Saved data entries:
Content starts
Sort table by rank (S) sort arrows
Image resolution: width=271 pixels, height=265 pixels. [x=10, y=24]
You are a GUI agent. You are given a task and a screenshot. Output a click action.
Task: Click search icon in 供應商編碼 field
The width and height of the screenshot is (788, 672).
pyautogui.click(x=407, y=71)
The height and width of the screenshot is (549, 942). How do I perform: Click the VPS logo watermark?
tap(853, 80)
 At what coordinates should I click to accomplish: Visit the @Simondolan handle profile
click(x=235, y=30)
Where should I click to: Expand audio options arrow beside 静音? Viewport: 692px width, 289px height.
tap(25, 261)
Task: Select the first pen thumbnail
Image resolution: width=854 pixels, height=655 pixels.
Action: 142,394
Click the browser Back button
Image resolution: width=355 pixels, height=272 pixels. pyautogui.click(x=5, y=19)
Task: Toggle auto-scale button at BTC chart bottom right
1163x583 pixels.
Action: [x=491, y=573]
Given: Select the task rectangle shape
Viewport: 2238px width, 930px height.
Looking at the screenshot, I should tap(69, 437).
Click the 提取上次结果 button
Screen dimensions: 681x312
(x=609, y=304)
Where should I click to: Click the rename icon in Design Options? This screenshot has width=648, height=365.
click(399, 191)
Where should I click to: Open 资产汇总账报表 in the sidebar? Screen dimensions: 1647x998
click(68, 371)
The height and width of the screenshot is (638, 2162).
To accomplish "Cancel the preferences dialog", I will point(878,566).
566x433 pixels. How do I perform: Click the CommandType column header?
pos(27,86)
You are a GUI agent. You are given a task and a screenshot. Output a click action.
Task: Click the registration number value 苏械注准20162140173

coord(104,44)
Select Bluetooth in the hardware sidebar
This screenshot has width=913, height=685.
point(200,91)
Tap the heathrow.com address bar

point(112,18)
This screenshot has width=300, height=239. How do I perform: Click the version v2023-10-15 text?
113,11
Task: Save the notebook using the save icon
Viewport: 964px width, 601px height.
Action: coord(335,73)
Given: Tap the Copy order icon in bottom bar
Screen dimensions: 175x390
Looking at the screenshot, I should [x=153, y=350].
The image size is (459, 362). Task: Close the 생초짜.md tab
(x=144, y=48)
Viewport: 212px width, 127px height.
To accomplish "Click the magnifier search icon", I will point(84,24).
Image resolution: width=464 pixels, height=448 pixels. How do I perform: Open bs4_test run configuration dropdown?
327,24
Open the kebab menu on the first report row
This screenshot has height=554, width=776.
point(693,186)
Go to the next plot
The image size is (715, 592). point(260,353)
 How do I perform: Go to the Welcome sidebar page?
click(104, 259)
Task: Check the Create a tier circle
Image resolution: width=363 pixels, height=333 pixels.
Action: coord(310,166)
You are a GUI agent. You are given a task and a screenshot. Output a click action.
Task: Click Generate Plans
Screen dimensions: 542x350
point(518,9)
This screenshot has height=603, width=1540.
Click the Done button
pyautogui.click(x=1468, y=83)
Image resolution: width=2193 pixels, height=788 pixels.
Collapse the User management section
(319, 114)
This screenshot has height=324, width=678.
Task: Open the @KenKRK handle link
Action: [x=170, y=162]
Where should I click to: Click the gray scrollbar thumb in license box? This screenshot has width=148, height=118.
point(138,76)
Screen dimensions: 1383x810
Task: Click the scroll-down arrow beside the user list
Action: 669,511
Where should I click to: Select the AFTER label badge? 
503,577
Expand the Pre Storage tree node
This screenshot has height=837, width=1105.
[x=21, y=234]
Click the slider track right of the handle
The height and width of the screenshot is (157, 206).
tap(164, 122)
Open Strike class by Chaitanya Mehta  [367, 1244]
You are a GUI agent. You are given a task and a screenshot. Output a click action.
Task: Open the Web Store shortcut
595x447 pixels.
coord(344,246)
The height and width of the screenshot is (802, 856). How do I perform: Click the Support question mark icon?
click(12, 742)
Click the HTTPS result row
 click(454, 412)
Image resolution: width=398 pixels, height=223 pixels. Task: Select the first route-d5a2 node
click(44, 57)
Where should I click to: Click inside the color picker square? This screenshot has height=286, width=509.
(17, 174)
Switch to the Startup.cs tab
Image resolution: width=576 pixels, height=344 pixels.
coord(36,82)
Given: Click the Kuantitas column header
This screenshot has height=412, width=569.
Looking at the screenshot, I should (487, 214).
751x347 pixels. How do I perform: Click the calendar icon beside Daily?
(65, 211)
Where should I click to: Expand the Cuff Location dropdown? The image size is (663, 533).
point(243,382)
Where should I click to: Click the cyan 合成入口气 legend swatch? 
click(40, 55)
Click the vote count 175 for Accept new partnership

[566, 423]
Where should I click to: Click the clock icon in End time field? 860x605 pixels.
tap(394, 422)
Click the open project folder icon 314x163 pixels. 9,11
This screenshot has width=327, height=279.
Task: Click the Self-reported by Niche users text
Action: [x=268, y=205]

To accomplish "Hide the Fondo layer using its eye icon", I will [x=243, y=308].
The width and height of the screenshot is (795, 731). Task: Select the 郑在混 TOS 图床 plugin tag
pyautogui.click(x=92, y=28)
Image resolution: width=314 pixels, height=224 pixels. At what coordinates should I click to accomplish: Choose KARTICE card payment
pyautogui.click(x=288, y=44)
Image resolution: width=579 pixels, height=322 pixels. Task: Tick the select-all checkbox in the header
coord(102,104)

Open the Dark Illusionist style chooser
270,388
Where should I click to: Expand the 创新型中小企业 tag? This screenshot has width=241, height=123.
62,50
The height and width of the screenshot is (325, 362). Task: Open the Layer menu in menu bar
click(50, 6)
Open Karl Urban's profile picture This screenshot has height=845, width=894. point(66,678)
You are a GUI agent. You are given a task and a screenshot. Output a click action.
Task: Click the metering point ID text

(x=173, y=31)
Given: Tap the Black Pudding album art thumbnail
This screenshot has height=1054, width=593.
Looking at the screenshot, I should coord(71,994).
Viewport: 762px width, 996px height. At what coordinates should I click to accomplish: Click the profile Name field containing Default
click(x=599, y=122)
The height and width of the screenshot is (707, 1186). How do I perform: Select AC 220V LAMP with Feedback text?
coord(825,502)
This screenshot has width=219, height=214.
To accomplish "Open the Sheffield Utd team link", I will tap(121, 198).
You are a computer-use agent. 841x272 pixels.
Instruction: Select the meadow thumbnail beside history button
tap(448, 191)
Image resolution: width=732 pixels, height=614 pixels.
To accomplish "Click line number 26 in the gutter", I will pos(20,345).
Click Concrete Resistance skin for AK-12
Content ends
- _Your task_
What are the lines, exactly as written above, from the line with "Select Bluetooth in the hardware sidebar" to the line with "Task: Check the Create a tier circle", both included? Output only those.

- _Written solution_
Select Bluetooth in the hardware sidebar
This screenshot has width=913, height=685.
point(200,91)
Tap the heathrow.com address bar

point(112,18)
This screenshot has width=300, height=239. How do I perform: Click the version v2023-10-15 text?
113,11
Task: Save the notebook using the save icon
Viewport: 964px width, 601px height.
Action: coord(335,73)
Given: Tap the Copy order icon in bottom bar
Screen dimensions: 175x390
Looking at the screenshot, I should [x=153, y=350].
The image size is (459, 362). Task: Close the 생초짜.md tab
(x=144, y=48)
Viewport: 212px width, 127px height.
To accomplish "Click the magnifier search icon", I will point(84,24).
Image resolution: width=464 pixels, height=448 pixels. How do I perform: Open bs4_test run configuration dropdown?
327,24
Open the kebab menu on the first report row
This screenshot has height=554, width=776.
point(693,186)
Go to the next plot
The image size is (715, 592). point(260,353)
 How do I perform: Go to the Welcome sidebar page?
click(104, 259)
Task: Check the Create a tier circle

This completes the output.